— begin DATASET EXTRACT —

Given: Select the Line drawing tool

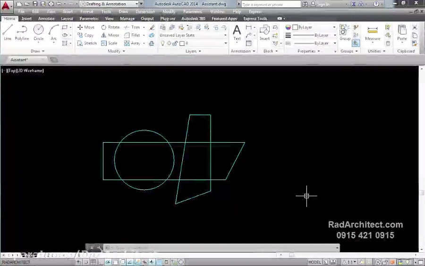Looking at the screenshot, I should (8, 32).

— end DATASET EXTRACT —
— begin DATASET EXTRACT —

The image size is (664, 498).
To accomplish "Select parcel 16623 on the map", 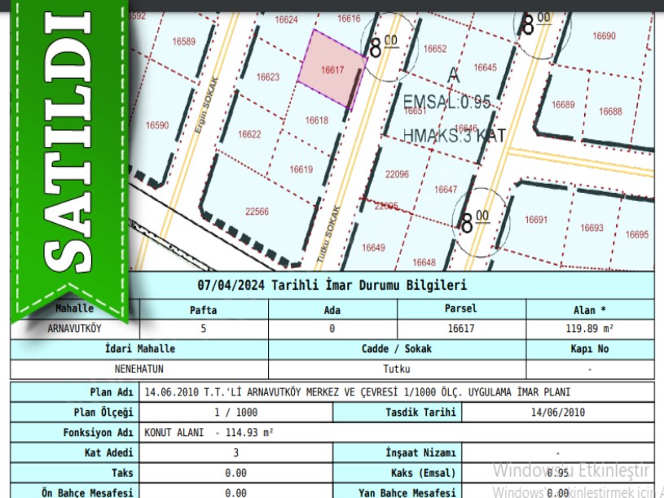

— end DATASET EXTRACT —
— begin DATASET EXTRACT —

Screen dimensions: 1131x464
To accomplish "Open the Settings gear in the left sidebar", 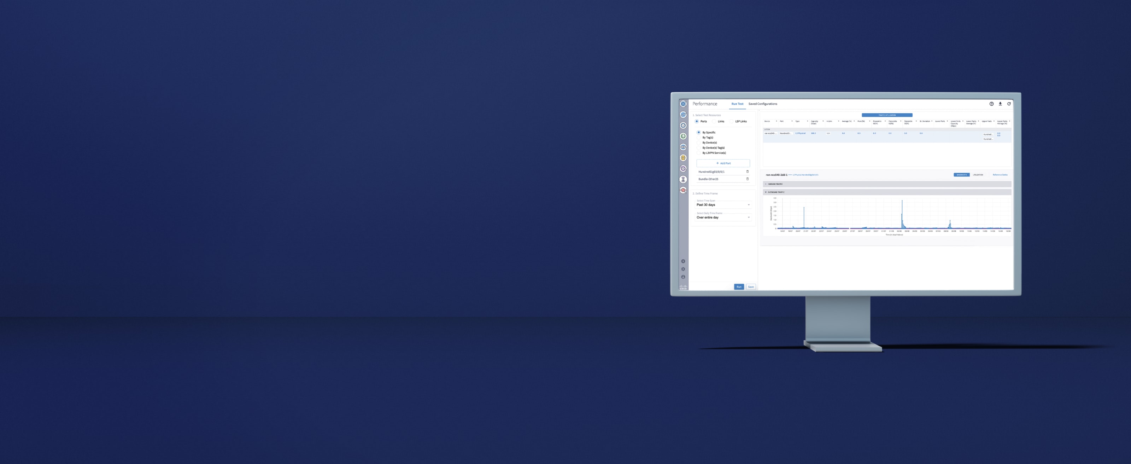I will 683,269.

— end DATASET EXTRACT —

## YOUR INSTRUCTIONS
Could you pull out, word for word, the lines of the listing starting with the one that contains "The image size is (664, 498)." and continuing through the one that contains "parcel 16623 on", with the pictures left out?

## ANSWER FOR THE TASK
The image size is (664, 498).
To accomplish "Select parcel 16623 on the map", 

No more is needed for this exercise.